== DATA PROVIDED ==
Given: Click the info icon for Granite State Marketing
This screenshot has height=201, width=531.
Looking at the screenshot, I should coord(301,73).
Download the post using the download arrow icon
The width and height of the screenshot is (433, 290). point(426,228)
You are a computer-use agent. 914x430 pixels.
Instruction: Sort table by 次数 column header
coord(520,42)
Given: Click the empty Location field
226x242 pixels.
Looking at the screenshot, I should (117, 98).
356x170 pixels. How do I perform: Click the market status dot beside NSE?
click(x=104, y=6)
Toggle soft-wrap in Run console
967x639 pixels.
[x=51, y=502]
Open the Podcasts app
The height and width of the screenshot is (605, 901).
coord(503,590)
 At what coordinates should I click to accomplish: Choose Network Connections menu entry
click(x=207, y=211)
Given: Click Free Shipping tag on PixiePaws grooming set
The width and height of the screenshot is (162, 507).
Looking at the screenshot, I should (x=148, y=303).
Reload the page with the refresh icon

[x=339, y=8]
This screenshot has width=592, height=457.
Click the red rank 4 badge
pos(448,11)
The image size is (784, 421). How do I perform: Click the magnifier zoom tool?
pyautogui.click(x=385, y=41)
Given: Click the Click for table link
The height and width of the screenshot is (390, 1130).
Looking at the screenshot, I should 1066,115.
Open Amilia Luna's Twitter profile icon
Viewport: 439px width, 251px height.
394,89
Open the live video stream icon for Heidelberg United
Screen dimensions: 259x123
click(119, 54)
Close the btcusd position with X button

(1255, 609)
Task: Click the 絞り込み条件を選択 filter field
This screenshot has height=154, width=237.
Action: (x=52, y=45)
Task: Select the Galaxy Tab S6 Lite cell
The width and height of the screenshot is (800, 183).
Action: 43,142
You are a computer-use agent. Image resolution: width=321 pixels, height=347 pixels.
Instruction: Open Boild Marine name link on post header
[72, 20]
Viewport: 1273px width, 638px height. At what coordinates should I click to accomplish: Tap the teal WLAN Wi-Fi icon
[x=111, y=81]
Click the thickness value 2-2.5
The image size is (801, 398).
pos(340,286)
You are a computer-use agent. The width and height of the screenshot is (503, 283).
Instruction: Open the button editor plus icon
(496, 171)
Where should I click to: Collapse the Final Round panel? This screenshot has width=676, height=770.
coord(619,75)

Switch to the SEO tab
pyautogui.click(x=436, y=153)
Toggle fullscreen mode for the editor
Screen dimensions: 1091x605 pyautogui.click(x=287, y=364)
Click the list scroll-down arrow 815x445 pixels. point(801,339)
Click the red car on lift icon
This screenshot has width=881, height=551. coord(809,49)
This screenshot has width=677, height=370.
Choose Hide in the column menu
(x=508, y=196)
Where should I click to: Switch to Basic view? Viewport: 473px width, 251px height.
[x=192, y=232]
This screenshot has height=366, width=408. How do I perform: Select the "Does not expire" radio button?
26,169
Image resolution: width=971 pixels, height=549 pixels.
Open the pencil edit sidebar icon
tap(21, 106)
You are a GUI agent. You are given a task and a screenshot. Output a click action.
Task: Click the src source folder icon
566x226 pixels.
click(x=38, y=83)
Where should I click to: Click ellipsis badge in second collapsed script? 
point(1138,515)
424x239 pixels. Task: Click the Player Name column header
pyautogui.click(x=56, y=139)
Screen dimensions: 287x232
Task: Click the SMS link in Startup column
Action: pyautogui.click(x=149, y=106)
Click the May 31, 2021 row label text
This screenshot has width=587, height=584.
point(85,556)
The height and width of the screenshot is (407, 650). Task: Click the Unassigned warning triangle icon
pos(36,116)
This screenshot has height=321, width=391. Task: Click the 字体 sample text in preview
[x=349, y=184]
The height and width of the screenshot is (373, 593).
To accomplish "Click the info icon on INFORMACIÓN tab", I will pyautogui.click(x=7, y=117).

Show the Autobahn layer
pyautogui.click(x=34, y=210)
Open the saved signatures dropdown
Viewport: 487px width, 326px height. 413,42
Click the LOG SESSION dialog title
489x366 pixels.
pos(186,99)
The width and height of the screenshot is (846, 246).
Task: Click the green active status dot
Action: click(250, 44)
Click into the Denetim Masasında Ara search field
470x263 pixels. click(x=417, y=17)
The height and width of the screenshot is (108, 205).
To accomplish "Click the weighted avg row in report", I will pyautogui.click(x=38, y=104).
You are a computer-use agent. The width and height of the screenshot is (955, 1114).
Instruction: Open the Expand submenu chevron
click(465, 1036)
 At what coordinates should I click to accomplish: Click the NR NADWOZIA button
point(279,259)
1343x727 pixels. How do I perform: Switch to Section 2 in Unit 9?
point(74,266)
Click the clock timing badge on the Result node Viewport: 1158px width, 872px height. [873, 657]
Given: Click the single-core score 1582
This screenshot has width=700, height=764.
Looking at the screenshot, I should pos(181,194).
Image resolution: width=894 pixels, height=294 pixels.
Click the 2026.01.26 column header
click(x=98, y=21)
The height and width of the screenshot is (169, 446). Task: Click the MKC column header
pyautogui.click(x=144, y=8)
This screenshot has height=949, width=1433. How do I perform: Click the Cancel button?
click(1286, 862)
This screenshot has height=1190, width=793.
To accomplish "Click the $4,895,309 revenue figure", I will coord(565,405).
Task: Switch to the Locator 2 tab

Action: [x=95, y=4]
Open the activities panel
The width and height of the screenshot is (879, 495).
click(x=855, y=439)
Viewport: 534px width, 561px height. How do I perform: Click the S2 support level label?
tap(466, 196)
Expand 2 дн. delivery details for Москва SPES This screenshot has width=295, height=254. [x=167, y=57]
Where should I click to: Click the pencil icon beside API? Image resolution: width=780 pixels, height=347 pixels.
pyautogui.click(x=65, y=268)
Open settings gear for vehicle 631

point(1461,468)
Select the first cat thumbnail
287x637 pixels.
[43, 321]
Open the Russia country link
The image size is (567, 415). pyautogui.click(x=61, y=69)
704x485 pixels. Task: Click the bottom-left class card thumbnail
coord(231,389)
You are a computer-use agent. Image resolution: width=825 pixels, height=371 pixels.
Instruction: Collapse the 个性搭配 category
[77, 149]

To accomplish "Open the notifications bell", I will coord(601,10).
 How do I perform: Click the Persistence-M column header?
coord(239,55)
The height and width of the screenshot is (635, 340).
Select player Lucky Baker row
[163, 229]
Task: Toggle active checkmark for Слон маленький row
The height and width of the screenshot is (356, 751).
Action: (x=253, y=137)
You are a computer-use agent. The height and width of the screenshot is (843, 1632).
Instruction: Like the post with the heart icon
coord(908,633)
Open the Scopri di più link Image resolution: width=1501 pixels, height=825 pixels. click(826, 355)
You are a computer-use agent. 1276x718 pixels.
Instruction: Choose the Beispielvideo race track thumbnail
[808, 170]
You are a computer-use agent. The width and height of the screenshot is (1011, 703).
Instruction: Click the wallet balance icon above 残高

== YOUR OBJECTIVE ==
Retype exactly the span of lines from the one with "Task: Select the Galaxy Tab S6 Lite cell" through the one with "is (503, 283)."; include both ends and omit the rest of the material.

== RESPONSE ==
Task: Select the Galaxy Tab S6 Lite cell
The width and height of the screenshot is (800, 183).
Action: 43,142
You are a computer-use agent. Image resolution: width=321 pixels, height=347 pixels.
Instruction: Open Boild Marine name link on post header
[72, 20]
Viewport: 1273px width, 638px height. At what coordinates should I click to accomplish: Tap the teal WLAN Wi-Fi icon
[x=111, y=81]
Click the thickness value 2-2.5
The image size is (801, 398).
pos(340,286)
You are a computer-use agent. The width and height of the screenshot is (503, 283).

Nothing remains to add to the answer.